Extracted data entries
■ ■ ■

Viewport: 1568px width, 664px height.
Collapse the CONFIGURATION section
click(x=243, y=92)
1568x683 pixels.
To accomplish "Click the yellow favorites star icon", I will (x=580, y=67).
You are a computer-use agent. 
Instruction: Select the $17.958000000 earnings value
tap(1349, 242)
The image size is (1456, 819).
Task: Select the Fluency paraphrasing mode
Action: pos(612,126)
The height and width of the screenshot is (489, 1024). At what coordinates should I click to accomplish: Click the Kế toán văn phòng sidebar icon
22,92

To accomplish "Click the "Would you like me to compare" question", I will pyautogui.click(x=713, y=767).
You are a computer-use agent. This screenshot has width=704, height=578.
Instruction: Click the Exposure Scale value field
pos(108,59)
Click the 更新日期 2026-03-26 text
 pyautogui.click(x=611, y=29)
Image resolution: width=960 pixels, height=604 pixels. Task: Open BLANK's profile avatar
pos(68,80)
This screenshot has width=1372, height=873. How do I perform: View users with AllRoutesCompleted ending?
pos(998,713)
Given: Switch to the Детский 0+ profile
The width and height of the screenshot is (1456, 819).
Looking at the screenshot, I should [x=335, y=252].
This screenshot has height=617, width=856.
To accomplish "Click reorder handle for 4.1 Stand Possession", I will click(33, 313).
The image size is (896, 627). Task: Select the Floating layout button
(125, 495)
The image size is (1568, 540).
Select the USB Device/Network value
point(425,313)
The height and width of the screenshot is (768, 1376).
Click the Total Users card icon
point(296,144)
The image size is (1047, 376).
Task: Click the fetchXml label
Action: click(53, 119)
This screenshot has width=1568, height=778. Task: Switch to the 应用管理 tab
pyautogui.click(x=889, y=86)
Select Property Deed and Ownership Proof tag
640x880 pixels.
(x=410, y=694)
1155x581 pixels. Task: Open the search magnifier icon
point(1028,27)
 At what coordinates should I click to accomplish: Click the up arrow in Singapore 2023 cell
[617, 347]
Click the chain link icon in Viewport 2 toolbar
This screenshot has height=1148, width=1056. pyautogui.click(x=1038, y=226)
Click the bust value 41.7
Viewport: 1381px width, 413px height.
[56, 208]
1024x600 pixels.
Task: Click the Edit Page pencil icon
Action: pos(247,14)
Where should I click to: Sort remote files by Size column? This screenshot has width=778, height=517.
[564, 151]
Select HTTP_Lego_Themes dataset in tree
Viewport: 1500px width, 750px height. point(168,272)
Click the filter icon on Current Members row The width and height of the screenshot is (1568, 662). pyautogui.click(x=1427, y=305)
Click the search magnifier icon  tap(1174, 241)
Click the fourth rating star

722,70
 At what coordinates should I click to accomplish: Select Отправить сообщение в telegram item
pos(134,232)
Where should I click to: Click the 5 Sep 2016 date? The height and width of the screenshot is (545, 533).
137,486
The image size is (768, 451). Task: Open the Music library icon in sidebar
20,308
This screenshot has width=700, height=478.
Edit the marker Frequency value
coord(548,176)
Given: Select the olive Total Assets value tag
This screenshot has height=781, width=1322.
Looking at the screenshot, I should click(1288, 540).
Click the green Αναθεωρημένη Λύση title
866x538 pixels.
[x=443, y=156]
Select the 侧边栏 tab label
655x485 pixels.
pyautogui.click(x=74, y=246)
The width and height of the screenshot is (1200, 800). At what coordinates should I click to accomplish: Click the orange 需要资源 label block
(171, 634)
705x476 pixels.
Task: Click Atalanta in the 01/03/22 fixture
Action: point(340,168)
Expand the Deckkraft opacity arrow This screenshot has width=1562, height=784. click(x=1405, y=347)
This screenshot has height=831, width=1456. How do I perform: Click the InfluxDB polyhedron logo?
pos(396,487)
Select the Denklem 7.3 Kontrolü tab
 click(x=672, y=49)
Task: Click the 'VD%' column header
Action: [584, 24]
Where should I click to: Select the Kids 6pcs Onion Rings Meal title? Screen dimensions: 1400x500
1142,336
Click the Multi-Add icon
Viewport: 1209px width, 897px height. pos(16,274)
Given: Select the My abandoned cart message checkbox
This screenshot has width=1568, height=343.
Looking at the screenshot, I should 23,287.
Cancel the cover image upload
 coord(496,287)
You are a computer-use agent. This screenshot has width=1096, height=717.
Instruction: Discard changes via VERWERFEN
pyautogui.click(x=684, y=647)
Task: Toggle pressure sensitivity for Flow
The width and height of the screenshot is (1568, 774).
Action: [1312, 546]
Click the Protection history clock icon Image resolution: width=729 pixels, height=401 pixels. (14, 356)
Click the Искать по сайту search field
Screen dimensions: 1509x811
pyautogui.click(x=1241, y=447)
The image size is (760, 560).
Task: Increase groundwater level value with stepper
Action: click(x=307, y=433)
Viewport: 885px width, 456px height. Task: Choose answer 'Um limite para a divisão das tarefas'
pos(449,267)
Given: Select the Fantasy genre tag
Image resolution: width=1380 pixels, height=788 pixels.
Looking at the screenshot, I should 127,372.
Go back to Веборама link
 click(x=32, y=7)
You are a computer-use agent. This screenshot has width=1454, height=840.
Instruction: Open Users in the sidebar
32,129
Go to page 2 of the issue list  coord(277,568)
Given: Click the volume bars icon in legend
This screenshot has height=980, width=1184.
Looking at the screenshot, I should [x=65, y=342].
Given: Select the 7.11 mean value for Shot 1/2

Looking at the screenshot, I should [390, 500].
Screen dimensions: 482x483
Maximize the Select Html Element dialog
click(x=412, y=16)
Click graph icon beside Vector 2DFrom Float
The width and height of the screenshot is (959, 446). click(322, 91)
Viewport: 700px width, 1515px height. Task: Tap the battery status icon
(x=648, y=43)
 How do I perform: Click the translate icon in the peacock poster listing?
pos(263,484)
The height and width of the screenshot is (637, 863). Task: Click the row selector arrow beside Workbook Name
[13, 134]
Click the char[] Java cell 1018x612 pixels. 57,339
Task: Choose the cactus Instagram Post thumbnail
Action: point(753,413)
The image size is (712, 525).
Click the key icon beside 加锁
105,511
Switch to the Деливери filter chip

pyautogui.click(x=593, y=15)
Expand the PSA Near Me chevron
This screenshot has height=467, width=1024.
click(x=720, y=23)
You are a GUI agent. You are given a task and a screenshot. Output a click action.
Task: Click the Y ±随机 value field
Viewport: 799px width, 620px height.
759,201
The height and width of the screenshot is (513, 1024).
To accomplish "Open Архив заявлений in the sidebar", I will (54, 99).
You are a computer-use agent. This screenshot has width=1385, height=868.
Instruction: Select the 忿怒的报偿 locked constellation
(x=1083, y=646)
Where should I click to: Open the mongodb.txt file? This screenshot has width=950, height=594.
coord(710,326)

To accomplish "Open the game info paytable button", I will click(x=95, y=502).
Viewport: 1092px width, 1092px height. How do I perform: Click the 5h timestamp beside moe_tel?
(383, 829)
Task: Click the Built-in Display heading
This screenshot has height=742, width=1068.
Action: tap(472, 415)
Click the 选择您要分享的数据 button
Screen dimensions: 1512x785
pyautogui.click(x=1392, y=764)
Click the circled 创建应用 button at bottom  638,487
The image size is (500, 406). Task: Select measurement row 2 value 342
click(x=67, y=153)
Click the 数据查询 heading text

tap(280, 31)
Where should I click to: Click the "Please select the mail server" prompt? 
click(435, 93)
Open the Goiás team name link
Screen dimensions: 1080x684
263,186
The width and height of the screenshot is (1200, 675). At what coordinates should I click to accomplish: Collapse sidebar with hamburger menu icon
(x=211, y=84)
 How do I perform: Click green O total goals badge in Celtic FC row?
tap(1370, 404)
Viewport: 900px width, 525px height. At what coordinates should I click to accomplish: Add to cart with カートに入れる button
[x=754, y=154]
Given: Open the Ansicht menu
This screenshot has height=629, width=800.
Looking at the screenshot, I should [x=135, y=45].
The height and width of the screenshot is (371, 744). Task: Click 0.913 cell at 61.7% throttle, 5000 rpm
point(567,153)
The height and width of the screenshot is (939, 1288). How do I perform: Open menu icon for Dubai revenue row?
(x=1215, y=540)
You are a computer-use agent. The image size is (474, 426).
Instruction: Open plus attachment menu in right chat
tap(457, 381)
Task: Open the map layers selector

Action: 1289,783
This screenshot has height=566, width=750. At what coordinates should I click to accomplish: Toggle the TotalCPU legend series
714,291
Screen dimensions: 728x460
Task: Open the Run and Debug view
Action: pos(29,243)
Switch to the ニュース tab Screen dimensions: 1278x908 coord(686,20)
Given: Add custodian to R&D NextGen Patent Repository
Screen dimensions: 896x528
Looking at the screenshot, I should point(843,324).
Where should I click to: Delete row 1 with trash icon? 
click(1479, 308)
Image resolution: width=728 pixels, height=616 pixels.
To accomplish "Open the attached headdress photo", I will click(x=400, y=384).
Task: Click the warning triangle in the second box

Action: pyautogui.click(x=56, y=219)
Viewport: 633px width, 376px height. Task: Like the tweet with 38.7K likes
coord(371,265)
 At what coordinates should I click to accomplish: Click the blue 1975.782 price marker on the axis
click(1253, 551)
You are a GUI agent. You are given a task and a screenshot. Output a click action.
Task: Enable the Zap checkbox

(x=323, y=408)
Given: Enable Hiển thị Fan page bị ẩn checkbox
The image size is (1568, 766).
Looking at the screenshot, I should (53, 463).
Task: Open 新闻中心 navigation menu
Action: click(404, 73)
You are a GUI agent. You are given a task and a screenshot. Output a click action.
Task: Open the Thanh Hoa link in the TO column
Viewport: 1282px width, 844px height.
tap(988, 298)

■ ■ ■

#### Task objective:
All that is wanted is the run of lines from the start of the data through the line containing "This screenshot has height=617, width=856.", copied word for word.

#### Answer space:
Viewport: 1568px width, 664px height.
Collapse the CONFIGURATION section
click(x=243, y=92)
1568x683 pixels.
To accomplish "Click the yellow favorites star icon", I will (x=580, y=67).
You are a computer-use agent. 
Instruction: Select the $17.958000000 earnings value
tap(1349, 242)
The image size is (1456, 819).
Task: Select the Fluency paraphrasing mode
Action: pos(612,126)
The height and width of the screenshot is (489, 1024). At what coordinates should I click to accomplish: Click the Kế toán văn phòng sidebar icon
22,92

To accomplish "Click the "Would you like me to compare" question", I will pyautogui.click(x=713, y=767).
You are a computer-use agent. This screenshot has width=704, height=578.
Instruction: Click the Exposure Scale value field
pos(108,59)
Click the 更新日期 2026-03-26 text
 pyautogui.click(x=611, y=29)
Image resolution: width=960 pixels, height=604 pixels. Task: Open BLANK's profile avatar
pos(68,80)
This screenshot has width=1372, height=873. How do I perform: View users with AllRoutesCompleted ending?
pos(998,713)
Given: Switch to the Детский 0+ profile
The width and height of the screenshot is (1456, 819).
Looking at the screenshot, I should [x=335, y=252].
This screenshot has height=617, width=856.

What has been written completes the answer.